▶ Kutipan Pilihan:
Cari Blog Ini

Senin, 29 September 2014

Waktu

Yang penting bukanlah berapa banyak waktu yang Anda gunakan, melainkan berapa banyak yang Anda lakukan dalam waktu itu.

(Dari: Buku Kisah-Kisah Rohani Pembangkit Semangat untuk Pemimpin, editor Dr. Lyndon Saputra. Penerbit Gospel Press, 2002)

Sabtu, 27 September 2014

Peduli Keluarga

Ketika merpati betina hendak bertelur, merpati betina dan jantan bekerja sama mengumpulkan jerami-jerami dan merajutnya sebagai sarang tempat merpati betina mengerami telur-telurnya. 

Merpati jantan selalu menjaga merpati betina dan telur-telur dari ancaman bahaya, terutama gangguan dari pejantan-pejantan lain. Jika merpati betina lelah dan lapar karena mengerami telur-telurnya, merpati jantan akan segera menggantikan posisi merpati betina untuk mengerami telur-telur itu.

Apakah kita sudah cukup peduli dengan keluarga kita? Yang memprihatinkan, banyak terjadi kasus pembunuhan dalam keluarga seperti orangtua membunuh anaknya atau anak membunuh orangtuanya. Ada juga ayah atau kakek yang memerkosa anak atau cucunya sendiri.

Tidak seperti merpati jantan yang selalu setia dan penuh perhatian ketika merpati betina mengerami telur-telurnya, kebanyakan pria bersikap tidak peduli dengan tugas seorang istri. Mereka beranggapan, pria yang mencari nafkah dan tidak perlu ikut mengurusi rumah tangga seperti mengasuh anak-anak.

Banyak suami yang sama sekali tidak bisa berbuat apa-apa ketika diminta istri untuk membuatkan susu, mengganti popok, dan sebagainya. Belajarlah dari burung merpati jantan, yang peduli akan urusan rumah tangganya.

(Dari: Buku Pembelajaran Moral dari Sifat Binatang - 50 Tip Motivasi dari 10 Binatang yang akan Membangun Kepribadian Anda, karya Judirman Djalimin. Penerbit PT Elex Media Komputindo, 2010)

▶ Data Tersedia:
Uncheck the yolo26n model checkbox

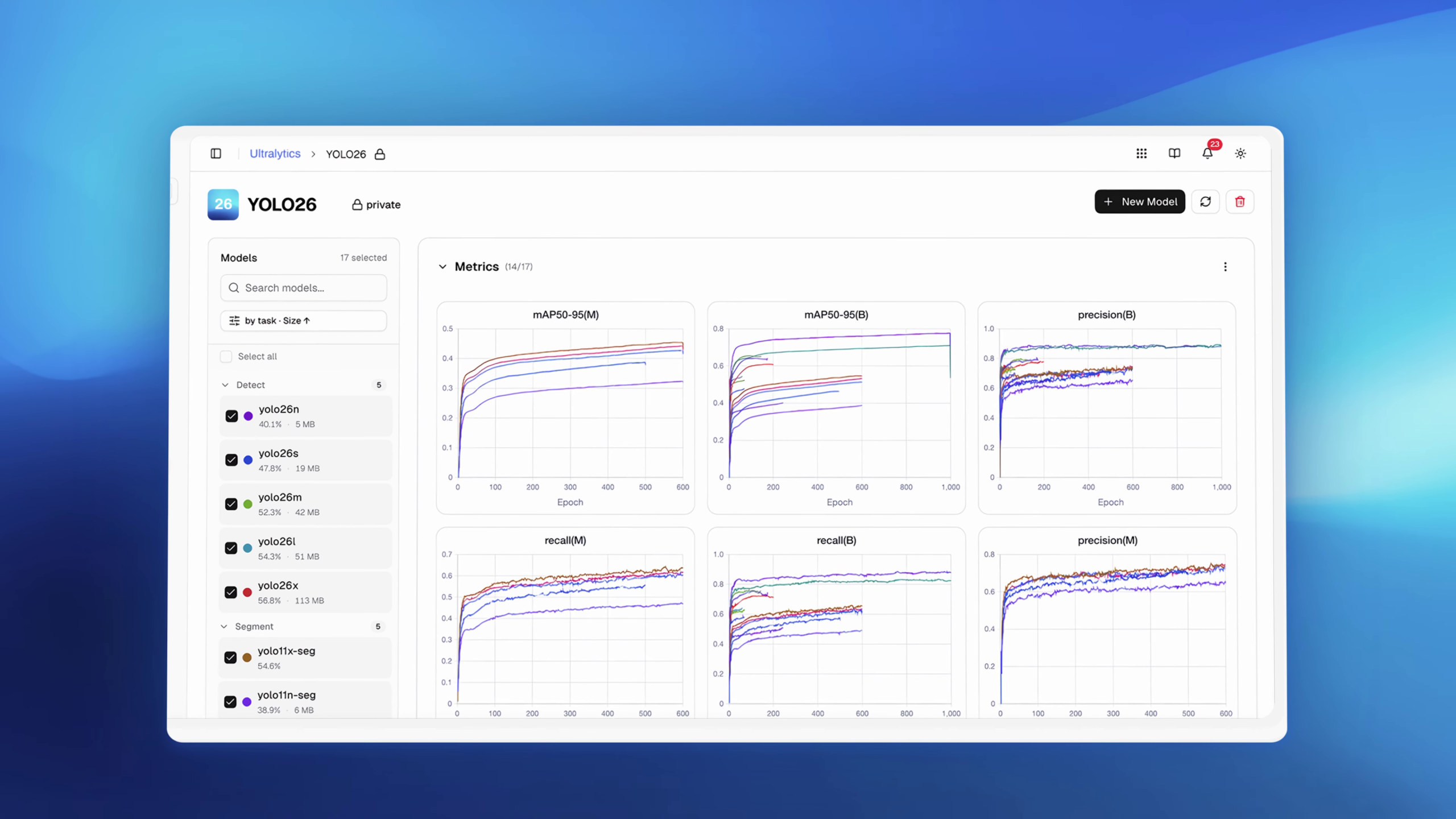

▶ Perintah Tugas 1:
Jawab pertanyaan berikut berdasarkan kutipan pilihan.
(a) Siapa editor buku Kisah-Kisah Rohani Pembangkit Semangat untuk Pemimpin?
(b) Apa yang dilakukan merpati jantan jika merpati betina lelah dan lapar karena mengerami telur-telurnya?
(c) Penerbit mana yang menerbitkan buku Pembelajaran Moral dari Sifat Binatang?
▶ Perintah Tugas 2:
Tolong salin dengan tepat bagian kutipan pilihan yang dibuka dengan kata-kata "Sabtu, 27 September" dan ditutup dengan "mengerami telur-telur itu.".

▶ Jawaban Tertulis 1:
(a) Dr. Lyndon Saputra.
(b) Merpati jantan akan segera menggantikan posisi merpati betina untuk mengerami telur-telur itu.
(c) PT Elex Media Komputindo.

▶ Jawaban Tertulis 2:
Sabtu, 27 September 2014

Peduli Keluarga

Ketika merpati betina hendak bertelur, merpati betina dan jantan bekerja sama mengumpulkan jerami-jerami dan merajutnya sebagai sarang tempat merpati betina mengerami telur-telurnya. 

Merpati jantan selalu menjaga merpati betina dan telur-telur dari ancaman bahaya, terutama gangguan dari pejantan-pejantan lain. Jika merpati betina lelah dan lapar karena mengerami telur-telurnya, merpati jantan akan segera menggantikan posisi merpati betina untuk mengerami telur-telur itu.